For full publication with drawings see:

Updated: Feb 12, 2019


KIRSTEN LEENAARS’S OPERATIC COORDINATIONS



Kirsten is a Dutch artist whose minimal and open studio is found within her home on the north end of Humboldt Park. Crafting childlike sets, Kirsten creates spaces where her participants often play themselves in collaborative narratives.


I\W: How did you develop the soap opera you worked on for the MCA, “On Our Way to Tomorrow”?

KL: Eighty percent of the actors were staff members of the museum. The curator played the curator and the administrative assistant played the administrative assistant. I based it on a month-long research period at the museum. I was at every meeting, interviewed everyone and met all the board members. I wanted it to be based on real things that happened, but have everyone play a fictionalized version of themselves. Everyone knew that they were going to play whatever function they were at the museum at that time, but they could tell me that they wanted to be ambitious or another characteristic, and based on that I developed story lines for them specifically.



Did you know from the beginning of the project that you wanted to create a soap opera?

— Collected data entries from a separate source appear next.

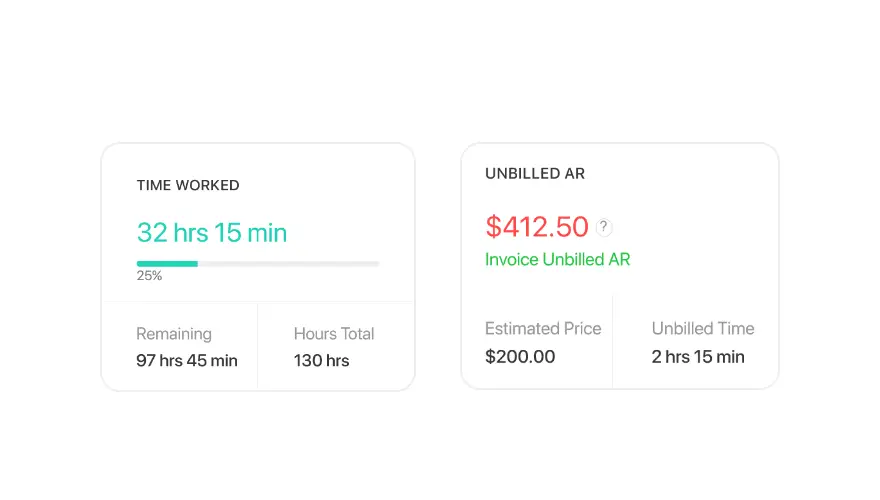Image resolution: width=880 pixels, height=500 pixels.
Task: Select the Hours Total label
Action: tap(334, 334)
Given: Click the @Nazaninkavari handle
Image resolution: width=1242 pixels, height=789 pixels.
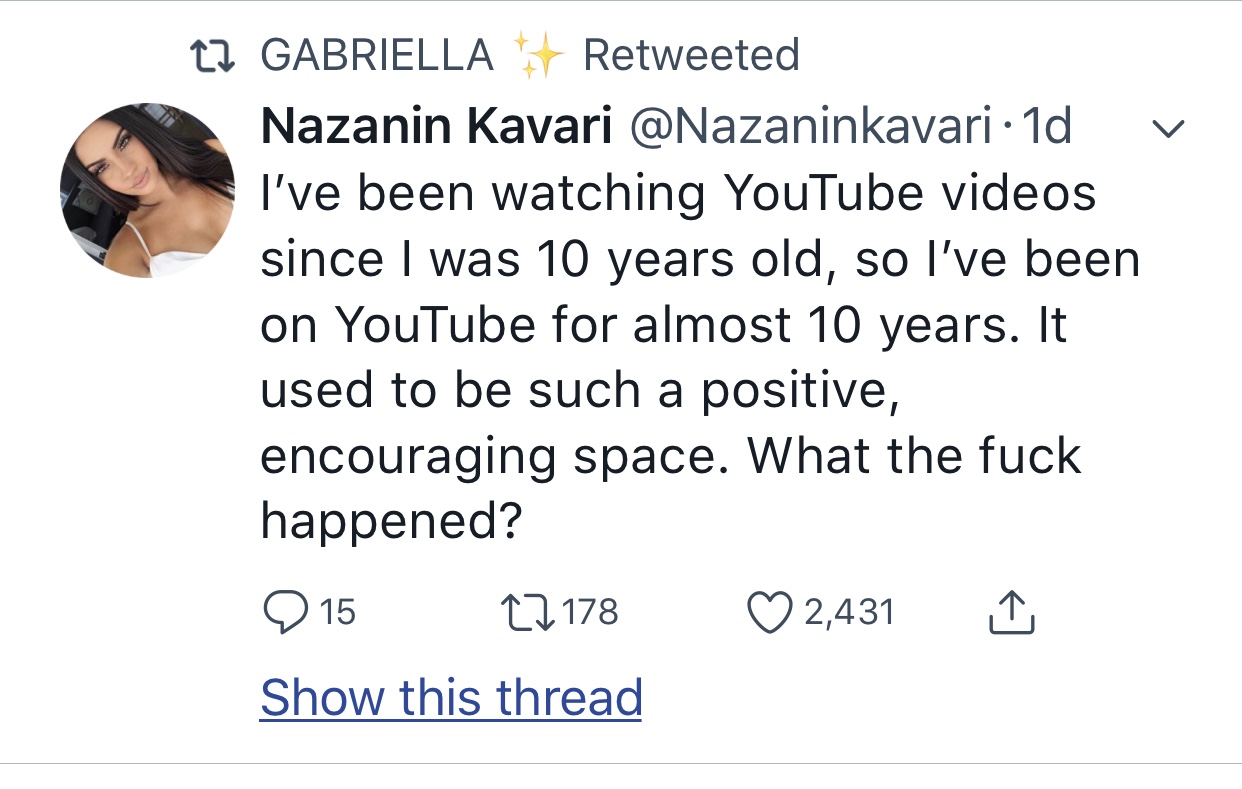Looking at the screenshot, I should (x=808, y=127).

At first I was asked to do a performance project at the museum, but I don’t really do performance and there was a requirement that the audience should be able to interact. That is something that I don’t really do either, so I thought how can I come up with something that is closer to what I do, but also fits the criteria. It also had to take place during opening hours, and be visible to the visitors. It was shot all on the exhibition site, so the other art works became a set for my soap opera. There was one little recycled house which was Dan Peterman’s and it was meant to be interacted with. That became the function for all sorts of meeting places. In the end I shot for two weeks. We worked from eleven until closing time so the audience could see what was happening. There were constantly people walking in and out of the frame. I have never done anything like that, and I had no idea how I was going to pull it off. I edited 13 twelve and a half minute episodes, so it was structured like a season. In the end maybe 32 people participated, so there were 32 story lines I had to weave together. The longest video I had made up until then was 10 minutes.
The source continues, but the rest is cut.